§ **The request**
Reproduce verbatim the lines of the material between the line containing "Given: Click the AI logo watermark icon" and the line containing "tap(469, 411)", inclusive.

== == ==

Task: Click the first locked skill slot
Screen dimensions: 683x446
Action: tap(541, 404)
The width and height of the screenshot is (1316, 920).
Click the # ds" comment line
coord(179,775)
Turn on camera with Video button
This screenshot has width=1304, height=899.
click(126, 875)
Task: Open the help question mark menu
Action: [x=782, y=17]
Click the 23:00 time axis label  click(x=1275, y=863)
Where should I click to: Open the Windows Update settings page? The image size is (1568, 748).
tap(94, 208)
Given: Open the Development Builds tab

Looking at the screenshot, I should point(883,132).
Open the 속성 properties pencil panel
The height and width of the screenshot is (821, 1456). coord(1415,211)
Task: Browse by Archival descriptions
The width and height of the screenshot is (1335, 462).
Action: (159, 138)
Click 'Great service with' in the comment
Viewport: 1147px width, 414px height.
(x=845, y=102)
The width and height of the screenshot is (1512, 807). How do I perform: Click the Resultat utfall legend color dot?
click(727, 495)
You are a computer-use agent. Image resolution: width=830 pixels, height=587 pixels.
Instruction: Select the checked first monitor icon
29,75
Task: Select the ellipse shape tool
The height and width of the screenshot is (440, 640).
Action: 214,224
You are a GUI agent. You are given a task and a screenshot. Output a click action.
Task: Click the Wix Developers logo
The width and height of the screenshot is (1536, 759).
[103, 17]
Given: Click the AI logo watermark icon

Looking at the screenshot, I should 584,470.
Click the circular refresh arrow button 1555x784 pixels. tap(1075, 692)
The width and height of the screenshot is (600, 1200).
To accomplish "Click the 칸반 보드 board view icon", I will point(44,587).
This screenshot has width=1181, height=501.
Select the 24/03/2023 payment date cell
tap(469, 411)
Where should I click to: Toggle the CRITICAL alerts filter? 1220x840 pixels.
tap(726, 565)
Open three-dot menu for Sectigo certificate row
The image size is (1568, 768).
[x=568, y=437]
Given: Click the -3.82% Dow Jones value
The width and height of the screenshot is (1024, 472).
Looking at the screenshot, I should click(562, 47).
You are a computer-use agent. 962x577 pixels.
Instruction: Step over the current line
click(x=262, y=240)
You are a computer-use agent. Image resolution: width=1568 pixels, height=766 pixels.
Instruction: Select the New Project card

== == ==

§ **Solution to this problem**
Given: Click the AI logo watermark icon

Looking at the screenshot, I should 584,470.
Click the circular refresh arrow button 1555x784 pixels. tap(1075, 692)
The width and height of the screenshot is (600, 1200).
To accomplish "Click the 칸반 보드 board view icon", I will point(44,587).
This screenshot has width=1181, height=501.
Select the 24/03/2023 payment date cell
tap(469, 411)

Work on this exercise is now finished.